AIM OF THE EXERCISE =
Write out each entry below exactly; the images do not belong in your copy.

(DATA EXTRACTS begins)

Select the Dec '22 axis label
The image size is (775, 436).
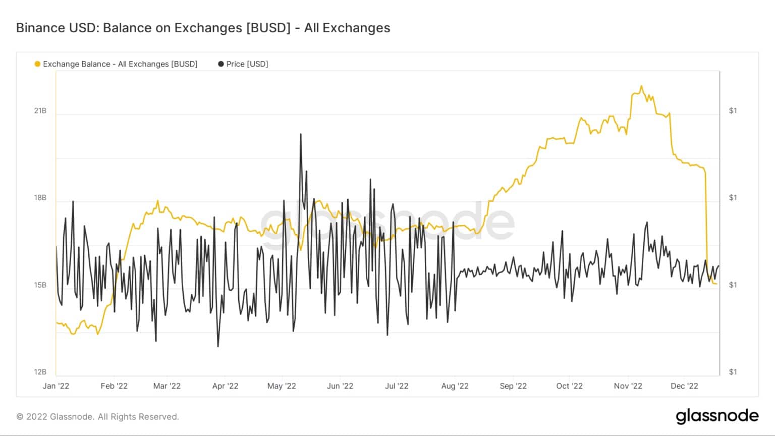click(x=685, y=386)
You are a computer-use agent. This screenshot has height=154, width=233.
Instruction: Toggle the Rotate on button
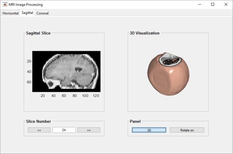[x=187, y=130]
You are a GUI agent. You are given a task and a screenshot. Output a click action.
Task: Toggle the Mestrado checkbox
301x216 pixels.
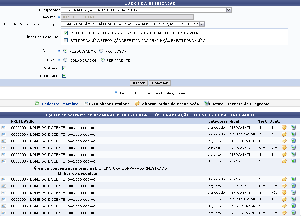point(64,68)
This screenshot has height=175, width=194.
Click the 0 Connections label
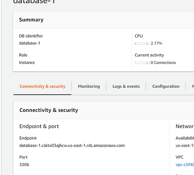coord(163,63)
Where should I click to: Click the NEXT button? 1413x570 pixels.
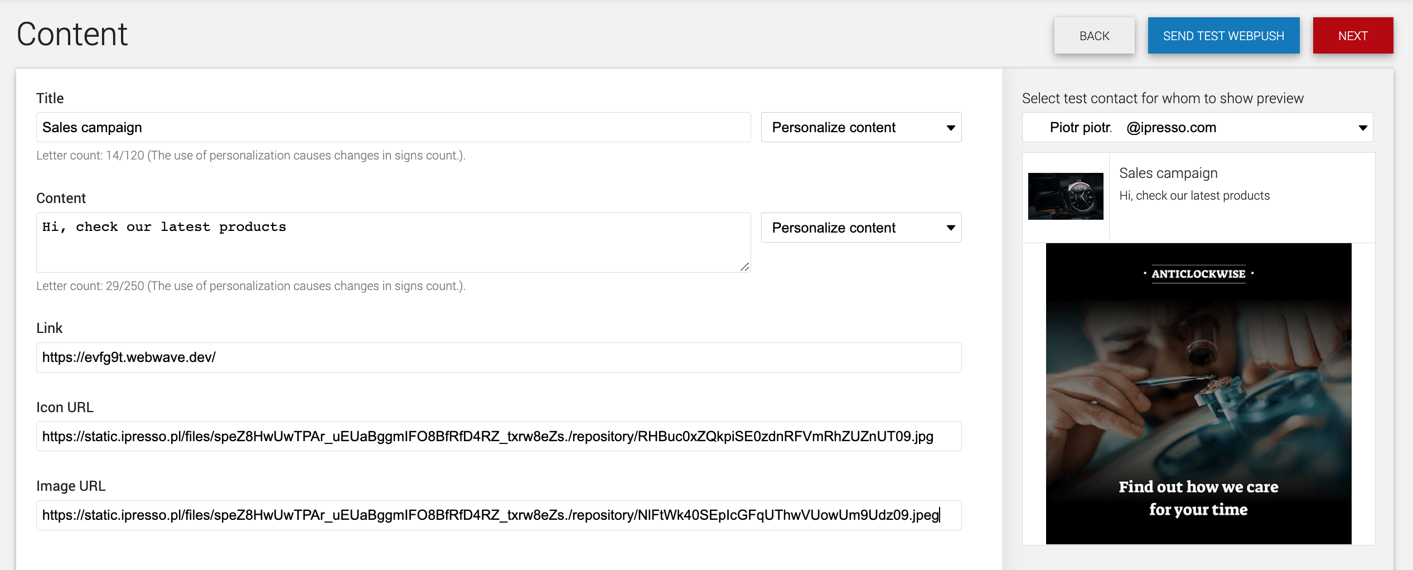[1353, 35]
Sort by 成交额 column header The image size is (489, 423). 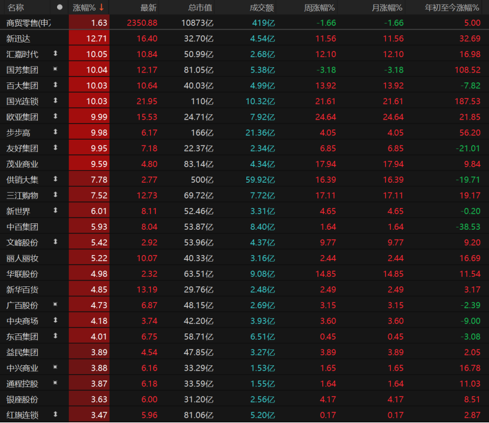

(DATA EXTRACTS ends)

ANSWER SPACE =
Select the Dec '22 axis label
The image size is (775, 436).
click(x=685, y=386)
You are a computer-use agent. This screenshot has height=154, width=233.
Instruction: Toggle the Rotate on button
[x=187, y=130]
You are a GUI agent. You are given a task and a screenshot. Output a click action.
Task: Toggle the Mestrado checkbox
301x216 pixels.
point(64,68)
This screenshot has height=175, width=194.
Click the 0 Connections label
coord(163,63)
Where should I click to: Click the NEXT button? 1413x570 pixels.
[1353, 35]
Sort by 成交额 column header The image size is (489, 423). 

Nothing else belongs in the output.